- [SHORT TASK 1]:
Check each statement against the review of the book on Esther and the Church: (a) the original Hebrew text of Esther mentions God; (b) Miller supports the basic historical reliability of the Esther story; (c) the book's first three chapters analyze three ancient versions of Esther. Answer yes or no for each and quote the deciding words from the review.
- [SHORT TASK 2]:
Extend the review of the book on Esther and the Church with one more paragraph that picks up after its final sentence.

- [TEXT SECTION]:
--- --- ---

Filed under: Anti-Semitism, World Jewry
Publication: Jewish Political Studies Review

Jewish Political Studies Review
Volume 27, Numbers 3–4

Tricia Miller, Jews and Anti-Judaism in Esther and the Church, Cambridge, UK: James Clarke & Co., 2015, 206 pp.

Dr. Tricia Miller, formerly a faculty member at Claremont College and currently a senior research analyst at CAMERA, has written a study that treats three important topics: Jews and anti-Judaism in the different versions of the Biblical book of Esther; the interpretation of Esther by Christian thinkers and scholars; and the currently fashionable hatred of Jews, Zionism and Israel among prominent Palestinian Christian churchmen and other Christian ministers and thinkers. Miller argues that the link between these three themes is the role that Christian interpretations of the book of Esther play as part of the background of anti-Jewish and anti-Israel accusations, especially regarding the right of self-defense against acts of terrorism and the use of “disproportionate” or “excessive” force against the enemy when under attack. Indeed, according to this view, Jews must remain passive and never respond to any provocation, threat or attack, or inflict casualties upon their enemies and any Jewish retaliation must be regarded as an attempt to commit wanton slaughter or even genocide against the Palestinians. This double standard, when applied toward Israel as opposed to other countries, forms an essential component of what has been called “the new antisemitism,” namely an ideology that calls the legitimacy of the very existence of a Jewish state into question, and thus, goes farther than a denial of Israel’s right of self-defense.

Miller attempts to prove her thesis by tracing such anti-Israel positions to adaptations and interpretations of the book of Esther. Indeed, most of Jews and Anti-Judaism in Esther and the Church focuses upon the depictions of the first example of successful Jewish armed self-defense against a royal plot of genocide in the Diaspora that took place in Susa (Shushan), capital of the Kingdom of Persia, in the fifth century BCE, celebrated annually on the Jewish festival of Purim. The first three chapters of the book are devoted to a lengthy, scholarly analysis of three different ancient versions of Esther – the Hebrew Masoretic text (MT); the Old Greek Septuagint translation (OG); and the later Greek Alpha version (AT), used in Book XI of Josephus’ Jewish Antiquities (c. 100 CE) and an old Latin text. These chapters are highly detailed and each chapter is divided into subtopics that discuss the salient features of each text and the different contexts in which the separate versions of Esther emerged. Unlike a number of Bible scholars, Miller supports the authenticity and basic historical reliability of the story of Esther and argues that events took place during the Persian period. She also presents cogent reasons for her dating of the compositions of MT, OG and AT, some of which differ from the dates of other scholars of the Biblical and Second Temple periods of Jewish history. The chapters on the three versions of Esther are well argued, highly detailed and full of factual information about the status of the Jews in the Persian Kingdom and especially, in the Hellenistic and Roman world; the relations between Jews and Gentiles (particularly Greeks); and the themes that the OG and AT share in common with Hellenistic Jewish literature. The latter include: the prayers of Mordecai and of Esther; invocations to God; dramatic dialogue; and explanations of the reasons for the king’s trust in Mordecai who replaces the wicked Haman as vizier. It must be pointed out that the original Hebrew text neither mentions God nor contains any prayers. The Hellenized Jewish translators/adapters added a dimension of religiosity absent in the text of the Hebrew Bible. Each chapter of her book is divided into subtopics and provides ample footnotes and an extensive bibliography as well. These chapters actually could form a separate, solid scholarly monograph.

--- --- ---

- [SUPPLIED MATERIAL]:
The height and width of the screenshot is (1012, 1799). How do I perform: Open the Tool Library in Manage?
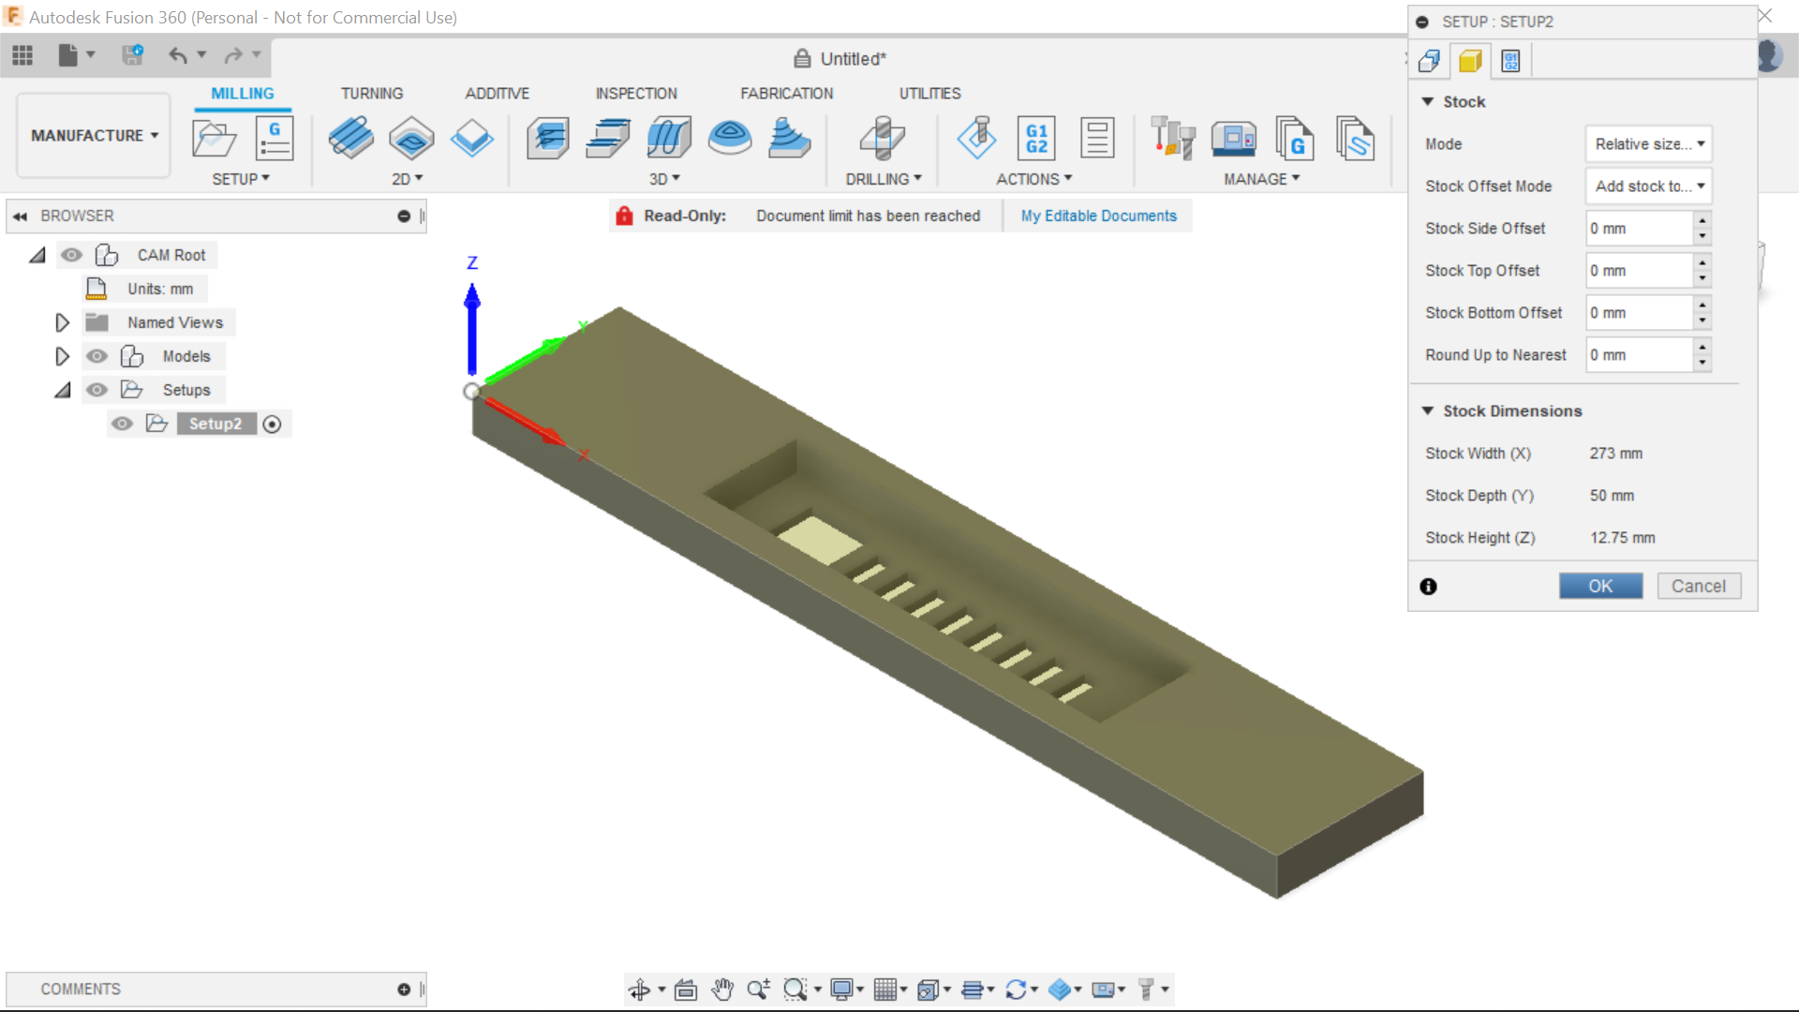[x=1173, y=138]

--- --- ---

- [EXERCISE OUTPUT 1]:
(a) No: "It must be pointed out that the original Hebrew text neither mentions God nor contains any prayers."
(b) Yes: "Miller supports the authenticity and basic historical reliability of the story of Esther"
(c) Yes: "The first three chapters of the book are devoted to a lengthy, scholarly analysis of three different ancient versions of Esther"

- [EXERCISE OUTPUT 2]:
As far as her thesis is concerned, her literal reading of MT shows that the Jews of Shushan acted in self-defense and killed only those who were their enemies and conspired to kill them. They neither committed wanton aggression nor vengeful retaliation and certainly not genocide. Miller correctly points out that both the OG and the AT Greek texts paint a different picture.1 While the decree to kill all the Jews and despoil them is rather straightforward in the MT (Esther 3:8-9), stating that the Jews “have laws that differ from those of other peoples and do not keep the King’s laws,” both Greek texts contain negative descriptions of the Jews. The OG refers to Jews as “hostile” and their laws are “opposed to other peoples.” They are in a state of “military alertness against everyone” and they are “ill-disposed toward our affairs,” and “commit … the worst deeds.” The royal decree in the AT, which appears in Book XI of Josephus’ Jewish Antiquities (c. 100 CE, in Greek) goes even farther, and accuses the Jews of being a “wicked nation,” “unfriendly” and “unsocial” whose practices make it “an enemy of your people and of all mankind.”2 Such descriptions reflect the common Greek and Roman perceptions of the Jews as “xenophobic” and “misanthropic.” It is noteworthy that the Jewish translators of the original text of the decree in the MT undoubtedly absorbed the anti-Jewish terminology prevalent in Hellenistic societies and rewrote the decrees in their respective Greek versions in the language of the Jew-hatred of their own times. Miller discusses this extensively and articulately in Chapters Two and Three. The reader emerges with a clear picture of Greek attitudes toward the Jews and Judaism and Jewish perceptions of them.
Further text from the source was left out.